* Data for this exercise:
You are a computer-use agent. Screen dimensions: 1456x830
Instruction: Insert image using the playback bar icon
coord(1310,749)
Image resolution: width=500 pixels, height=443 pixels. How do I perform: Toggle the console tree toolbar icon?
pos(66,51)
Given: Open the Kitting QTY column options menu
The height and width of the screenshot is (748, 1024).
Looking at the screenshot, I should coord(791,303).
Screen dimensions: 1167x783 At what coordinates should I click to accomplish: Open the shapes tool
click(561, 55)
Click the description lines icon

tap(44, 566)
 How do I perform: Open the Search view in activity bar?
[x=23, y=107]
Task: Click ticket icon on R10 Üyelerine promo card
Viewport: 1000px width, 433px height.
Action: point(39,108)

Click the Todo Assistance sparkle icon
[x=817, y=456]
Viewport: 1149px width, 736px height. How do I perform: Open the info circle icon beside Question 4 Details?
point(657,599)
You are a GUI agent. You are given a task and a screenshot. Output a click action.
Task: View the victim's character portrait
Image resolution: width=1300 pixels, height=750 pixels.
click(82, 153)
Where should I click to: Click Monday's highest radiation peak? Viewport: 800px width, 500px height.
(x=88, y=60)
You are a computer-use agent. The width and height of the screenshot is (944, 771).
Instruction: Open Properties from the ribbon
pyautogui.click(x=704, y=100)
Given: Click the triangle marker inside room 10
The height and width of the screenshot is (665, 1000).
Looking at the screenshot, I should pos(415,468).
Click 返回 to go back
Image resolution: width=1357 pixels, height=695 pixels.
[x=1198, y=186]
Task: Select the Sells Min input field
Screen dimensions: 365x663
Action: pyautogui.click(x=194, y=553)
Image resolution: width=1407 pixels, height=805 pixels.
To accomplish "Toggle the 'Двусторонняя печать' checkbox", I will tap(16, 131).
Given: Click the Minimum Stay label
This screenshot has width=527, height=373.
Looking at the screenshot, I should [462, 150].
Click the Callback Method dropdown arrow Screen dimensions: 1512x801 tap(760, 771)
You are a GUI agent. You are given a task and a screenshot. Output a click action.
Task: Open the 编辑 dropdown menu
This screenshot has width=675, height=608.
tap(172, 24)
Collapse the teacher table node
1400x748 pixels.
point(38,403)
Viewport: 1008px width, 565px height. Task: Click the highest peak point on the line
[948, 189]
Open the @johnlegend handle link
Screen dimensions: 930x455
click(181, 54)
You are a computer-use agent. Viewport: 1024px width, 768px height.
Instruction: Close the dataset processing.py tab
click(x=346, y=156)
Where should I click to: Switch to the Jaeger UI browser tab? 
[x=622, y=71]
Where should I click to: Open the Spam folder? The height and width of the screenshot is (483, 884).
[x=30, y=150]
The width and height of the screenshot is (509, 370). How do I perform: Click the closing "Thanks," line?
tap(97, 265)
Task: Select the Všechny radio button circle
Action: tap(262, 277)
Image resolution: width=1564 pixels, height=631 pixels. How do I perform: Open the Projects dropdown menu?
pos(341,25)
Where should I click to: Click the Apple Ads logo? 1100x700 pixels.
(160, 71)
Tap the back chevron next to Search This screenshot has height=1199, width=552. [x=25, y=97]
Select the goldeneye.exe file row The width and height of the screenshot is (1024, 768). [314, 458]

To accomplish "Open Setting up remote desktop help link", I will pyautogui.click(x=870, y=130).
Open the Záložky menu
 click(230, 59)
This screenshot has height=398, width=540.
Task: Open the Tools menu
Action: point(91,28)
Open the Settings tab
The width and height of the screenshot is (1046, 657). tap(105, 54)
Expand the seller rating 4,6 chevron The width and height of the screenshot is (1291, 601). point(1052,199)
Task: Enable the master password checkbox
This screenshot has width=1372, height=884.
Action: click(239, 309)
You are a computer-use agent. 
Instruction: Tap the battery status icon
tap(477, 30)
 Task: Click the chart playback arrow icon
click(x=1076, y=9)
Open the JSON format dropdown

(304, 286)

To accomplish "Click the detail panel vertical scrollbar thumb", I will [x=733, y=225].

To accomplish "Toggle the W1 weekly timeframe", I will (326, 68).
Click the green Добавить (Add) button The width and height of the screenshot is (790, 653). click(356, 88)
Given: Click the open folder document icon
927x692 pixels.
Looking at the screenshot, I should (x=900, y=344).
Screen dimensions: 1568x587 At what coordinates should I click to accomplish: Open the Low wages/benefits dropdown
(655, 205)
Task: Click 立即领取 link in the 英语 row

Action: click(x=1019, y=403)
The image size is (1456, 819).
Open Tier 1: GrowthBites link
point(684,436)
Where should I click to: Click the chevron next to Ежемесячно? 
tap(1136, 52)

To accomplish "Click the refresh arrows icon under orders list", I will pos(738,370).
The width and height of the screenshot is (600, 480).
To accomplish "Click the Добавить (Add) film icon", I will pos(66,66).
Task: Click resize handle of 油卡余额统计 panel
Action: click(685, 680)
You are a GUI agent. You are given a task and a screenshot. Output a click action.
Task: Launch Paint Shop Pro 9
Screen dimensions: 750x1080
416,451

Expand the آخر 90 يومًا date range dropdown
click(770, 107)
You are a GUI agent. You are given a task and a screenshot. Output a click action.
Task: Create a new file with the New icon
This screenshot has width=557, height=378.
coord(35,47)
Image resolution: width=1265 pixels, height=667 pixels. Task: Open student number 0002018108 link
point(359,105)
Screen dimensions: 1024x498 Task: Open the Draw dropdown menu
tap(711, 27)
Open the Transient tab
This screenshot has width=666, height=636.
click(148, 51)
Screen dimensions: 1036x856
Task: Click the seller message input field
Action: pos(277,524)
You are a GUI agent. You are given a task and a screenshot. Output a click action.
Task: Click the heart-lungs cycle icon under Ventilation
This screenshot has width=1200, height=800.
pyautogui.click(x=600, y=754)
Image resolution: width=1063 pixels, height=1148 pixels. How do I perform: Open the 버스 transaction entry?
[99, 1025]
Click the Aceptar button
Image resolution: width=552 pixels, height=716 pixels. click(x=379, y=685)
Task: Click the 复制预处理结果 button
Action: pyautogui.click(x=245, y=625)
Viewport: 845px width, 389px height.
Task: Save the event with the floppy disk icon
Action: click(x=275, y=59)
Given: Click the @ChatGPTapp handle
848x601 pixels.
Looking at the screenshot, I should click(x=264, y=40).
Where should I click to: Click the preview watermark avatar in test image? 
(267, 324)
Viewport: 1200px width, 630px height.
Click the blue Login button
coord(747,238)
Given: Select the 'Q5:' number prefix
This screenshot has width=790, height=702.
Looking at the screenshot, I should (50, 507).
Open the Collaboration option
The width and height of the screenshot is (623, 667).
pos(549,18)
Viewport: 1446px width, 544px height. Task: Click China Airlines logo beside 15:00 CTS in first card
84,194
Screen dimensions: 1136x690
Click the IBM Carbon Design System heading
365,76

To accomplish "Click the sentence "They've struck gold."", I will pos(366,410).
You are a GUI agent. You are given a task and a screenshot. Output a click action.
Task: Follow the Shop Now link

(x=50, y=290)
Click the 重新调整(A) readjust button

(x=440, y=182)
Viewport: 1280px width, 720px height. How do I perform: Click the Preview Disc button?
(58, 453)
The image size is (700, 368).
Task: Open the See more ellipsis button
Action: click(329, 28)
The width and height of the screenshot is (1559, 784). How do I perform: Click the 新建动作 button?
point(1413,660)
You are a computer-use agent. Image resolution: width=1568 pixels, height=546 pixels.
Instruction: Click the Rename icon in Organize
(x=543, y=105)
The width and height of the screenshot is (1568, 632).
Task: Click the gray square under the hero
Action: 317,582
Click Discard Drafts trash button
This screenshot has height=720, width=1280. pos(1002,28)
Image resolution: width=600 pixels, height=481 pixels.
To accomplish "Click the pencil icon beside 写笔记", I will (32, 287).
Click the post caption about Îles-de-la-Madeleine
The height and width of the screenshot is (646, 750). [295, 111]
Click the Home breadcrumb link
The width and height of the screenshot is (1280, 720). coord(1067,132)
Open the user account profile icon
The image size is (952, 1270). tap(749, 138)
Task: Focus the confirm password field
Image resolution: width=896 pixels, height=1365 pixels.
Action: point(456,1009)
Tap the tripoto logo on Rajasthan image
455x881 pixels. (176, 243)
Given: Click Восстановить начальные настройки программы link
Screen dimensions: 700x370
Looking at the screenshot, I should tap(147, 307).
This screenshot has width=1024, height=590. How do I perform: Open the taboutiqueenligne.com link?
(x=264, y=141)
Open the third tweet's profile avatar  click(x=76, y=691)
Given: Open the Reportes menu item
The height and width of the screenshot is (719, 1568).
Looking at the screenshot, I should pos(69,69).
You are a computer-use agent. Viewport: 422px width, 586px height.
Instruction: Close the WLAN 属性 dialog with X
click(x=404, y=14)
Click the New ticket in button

* Directions:
Which of the lines in the material carry the string "checkbox"? Pull them out.

* Solution to this problem:
To accomplish "Toggle the 'Двусторонняя печать' checkbox", I will tap(16, 131).
Task: Enable the master password checkbox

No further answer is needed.